## [Goal]
Please convert the data starting at the line containing "Open the shopping" and ending at the line containing "Action: click(1029, 502)" into a two-column CSV with the headers "input" and "output". Each row should pair what is asked with its answer, with each value quoted as one field and line breaks replaced by spaces.

(Recorded data)
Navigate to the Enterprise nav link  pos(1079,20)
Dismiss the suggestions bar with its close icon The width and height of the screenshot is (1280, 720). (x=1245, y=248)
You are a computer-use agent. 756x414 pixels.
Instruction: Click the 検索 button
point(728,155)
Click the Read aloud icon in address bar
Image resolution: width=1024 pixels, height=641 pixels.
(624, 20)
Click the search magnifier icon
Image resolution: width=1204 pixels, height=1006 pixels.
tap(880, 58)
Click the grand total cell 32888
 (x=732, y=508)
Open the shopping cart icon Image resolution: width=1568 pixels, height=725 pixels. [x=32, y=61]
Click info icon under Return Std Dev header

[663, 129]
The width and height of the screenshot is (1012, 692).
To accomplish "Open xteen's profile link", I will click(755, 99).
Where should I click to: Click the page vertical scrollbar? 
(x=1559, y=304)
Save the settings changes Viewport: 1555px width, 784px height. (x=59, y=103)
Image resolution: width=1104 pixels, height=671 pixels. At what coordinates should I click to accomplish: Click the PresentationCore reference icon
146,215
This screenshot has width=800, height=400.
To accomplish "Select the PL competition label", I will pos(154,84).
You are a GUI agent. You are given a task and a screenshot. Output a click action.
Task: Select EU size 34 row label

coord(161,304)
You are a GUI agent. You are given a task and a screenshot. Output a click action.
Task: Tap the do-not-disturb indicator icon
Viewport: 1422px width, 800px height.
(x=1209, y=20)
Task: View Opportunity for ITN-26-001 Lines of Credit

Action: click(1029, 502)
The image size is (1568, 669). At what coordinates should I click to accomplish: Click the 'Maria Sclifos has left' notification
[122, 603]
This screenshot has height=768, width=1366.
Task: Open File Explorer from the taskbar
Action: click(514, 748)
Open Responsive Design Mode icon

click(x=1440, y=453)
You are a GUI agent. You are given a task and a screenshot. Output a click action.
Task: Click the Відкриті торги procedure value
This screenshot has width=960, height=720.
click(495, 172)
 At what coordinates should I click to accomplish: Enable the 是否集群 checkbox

## [The result]
input,output
"Open the shopping cart icon Image resolution: width=1568 pixels, height=725 pixels.","[x=32, y=61]"
"Click info icon under Return Std Dev header","[663, 129]"
"The width and height of the screenshot is (1012, 692). To accomplish ""Open xteen's profile link"",","I will click(755, 99)."
"Where should I click to: Click the page vertical scrollbar?","(x=1559, y=304)"
"Save the settings changes Viewport: 1555px width, 784px height.","(x=59, y=103)"
"Image resolution: width=1104 pixels, height=671 pixels. At what coordinates should I click to accomplish: Click the PresentationCore reference icon","146,215"
"This screenshot has width=800, height=400. To accomplish ""Select the PL competition label"",","I will pos(154,84)."
"You are a GUI agent. You are given a task and a screenshot. Output a click action. Task: Select EU size 34 row label","coord(161,304)"
"You are a GUI agent. You are given a task and a screenshot. Output a click action. Task: Tap the do-not-disturb indicator icon Viewport: 1422px width, 800px height.","(x=1209, y=20)"
"Task: View Opportunity for ITN-26-001 Lines of Credit","Action: click(1029, 502)"